Constance Wu and Awkwafina in Crazy Rich Asians
Cast: Constance Wu, Henry Golding, Michelle Yeoh, Gemma Chan, Lisa Lu, Awkwafina, Ken Jeong, Sonoya Mizuno, Chris Pang, Jimmy O. Yang. Screenplay: Peter Chiarelli, Adele Lim, based on a novel by Kevin Kwan. Cinematography: Vanja Cernjul. Production design: Nelson Coates. Film editing: Myron Kerstein. Music: Brian Tyler.

Bright performances and a sumptuous production enhance Crazy Rich Asians, but it's really the novelty of an almost all-Asian cast that brought this otherwise likable but conventionally plotted romantic comedy to widespread notice.

Saturday, June 29, 2019

Memories of Underdevelopment (Tomás Gutiérrez Alea, 1968)

Sergio Corrieri in Memories of Underdevelopment
Cast: Sergio Corrieri, Daisy Granados, Eslinda Núñez, Omar Valdés, René de la Cruz. Screenplay: Esmundo Desnoes, Tomás Gutiérrez Alea, based on a novel by Esmundo Desnoes. Cinematography: Ramón F. Suárez. Production design: Julio Matilla. Film editing: Nelson Rodríguez. Music: Leo Brouwer.

Sergio (Sergio Corrieri), whose family has fled Cuba for Miami after the revolution, remains in Havana. A disaffected, well-to-do intellectual, he knows his days are numbered, but he remains, having an affair with the working-class Elena (Daisy Granados) as he watches history unfold. A provocative film that was somewhat better received in the United States than in Cuba.

Friday, June 28, 2019

Lady Snowblood (Toshiya Fujita, 1973)

- **Given task A**
Name every cast member the film notes list for Memories of Underdevelopment.
- **Given task B**
According to the film notes, why did Crazy Rich Asians gain widespread notice? Answer in one to three sentences.
- **Given task C**
Pick up the film notes from their final line and write the next entry.

- **Data provided**
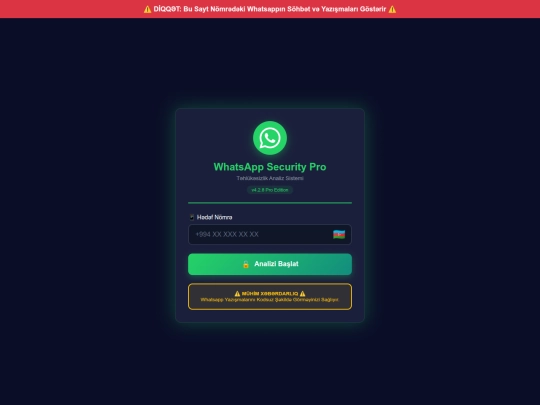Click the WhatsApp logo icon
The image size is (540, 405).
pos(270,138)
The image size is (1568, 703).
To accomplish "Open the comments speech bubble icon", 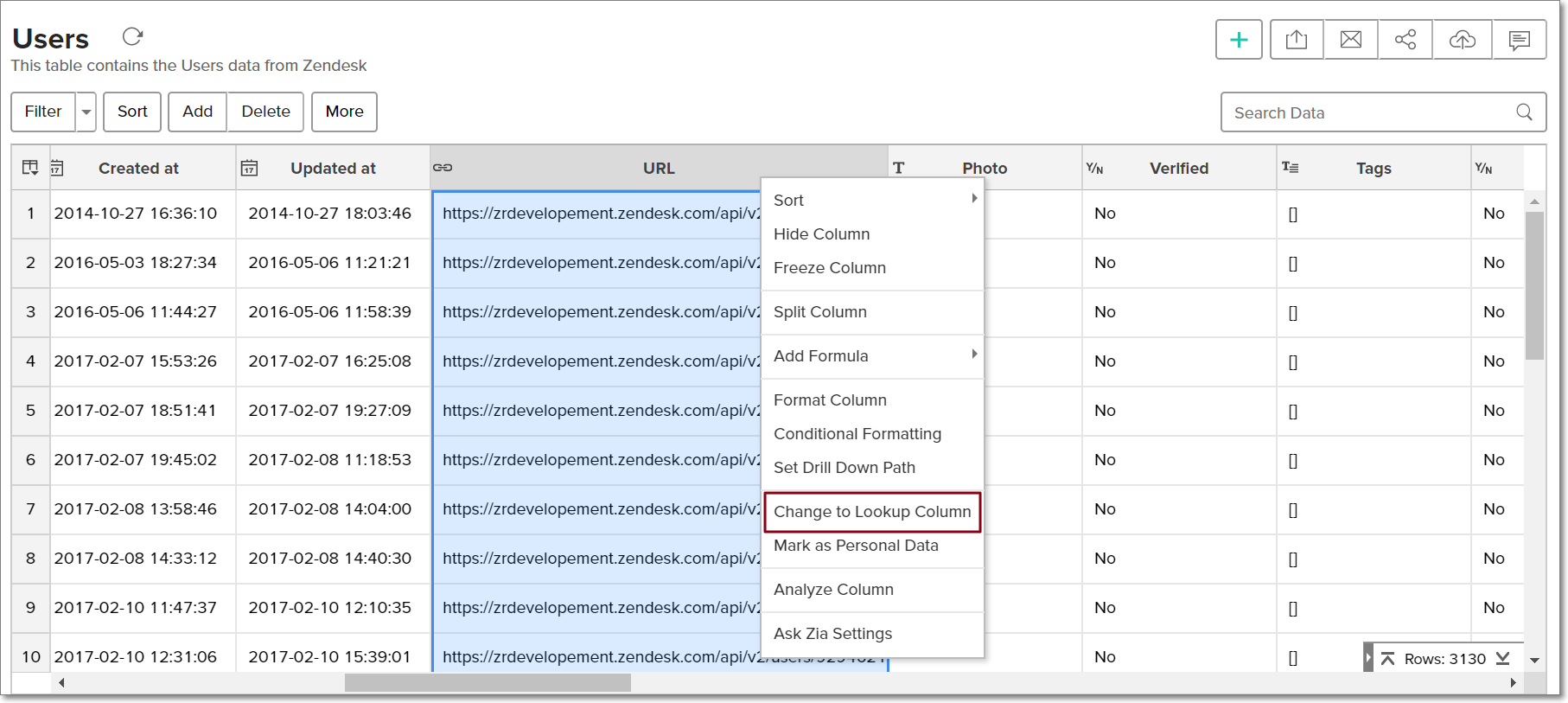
* * *
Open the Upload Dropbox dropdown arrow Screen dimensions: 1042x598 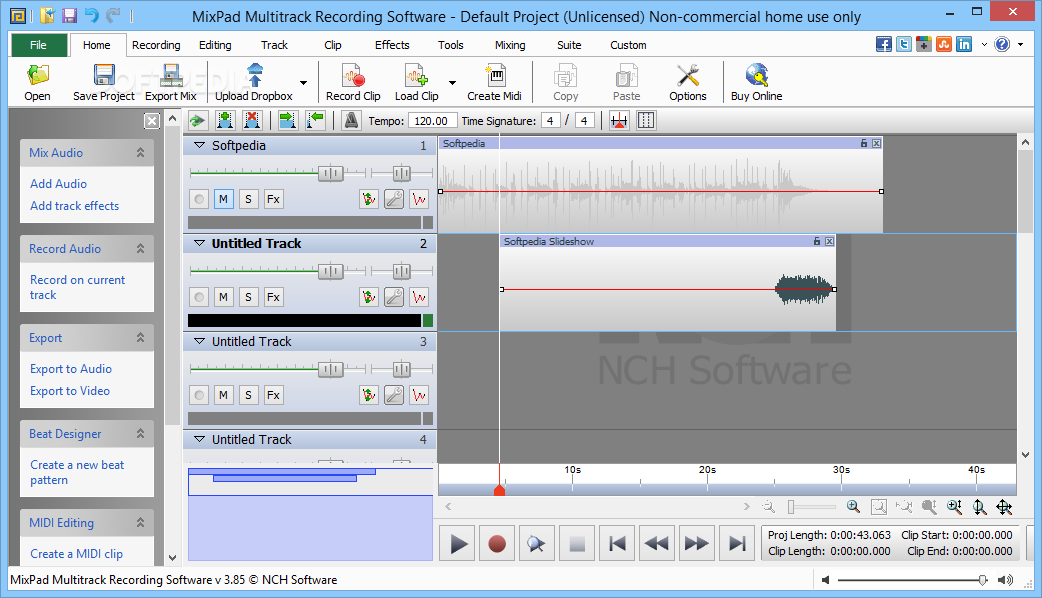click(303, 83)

- **Response A**
Sergio Corrieri, Daisy Granados, Eslinda Núñez, Omar Valdés, René de la Cruz

- **Response B**
The notes credit bright performances and a sumptuous production with enhancing the film. They say, however, that the novelty of an almost all-Asian cast is what really brought this likable but conventionally plotted romantic comedy to widespread notice.

- **Response C**
Meiko Kaji in Lady Snowblood
Cast: Meiko Kaji, Toshio Kurosawa, Ko Nishimura, Masaaki Daimon, Miyoko Akaza, Eiji Okada,  Sanae Nakahara, Noboru Nakaya. Screenplay: Norio Osada, Kazuo Kamimura, Kazuo Koike. Cinematography: Masaki Tamura. Production design: Kazuo Satsuya. Film editing: Osamu Inoue. Music: Masaaki Hirao.

An often fascinating, often grisly tale, based on a popular manga, of a woman not only born but conceived to take revenge for her mother's rape and her family's murder. Among other things, it's an acknowledged source for Quentin Tarantino's Kill Bill: Vol. 1 (2003).

Thursday, June 27, 2019

Silent Light (Carlos Reygadas, 2007)

Miriam Toews and Maria Pankratz in Silent Light
Cast: Cornelio Wall, Miriam Toews, Maria Pankratz, Peter Wall, Jacobo Klassen, Elizabeth Fehr. Screenplay: Carlos Reygadas. Cinematography: Alexis Zabe. Art direction: Nohemi Gonzalez. Film editing: Natalia López.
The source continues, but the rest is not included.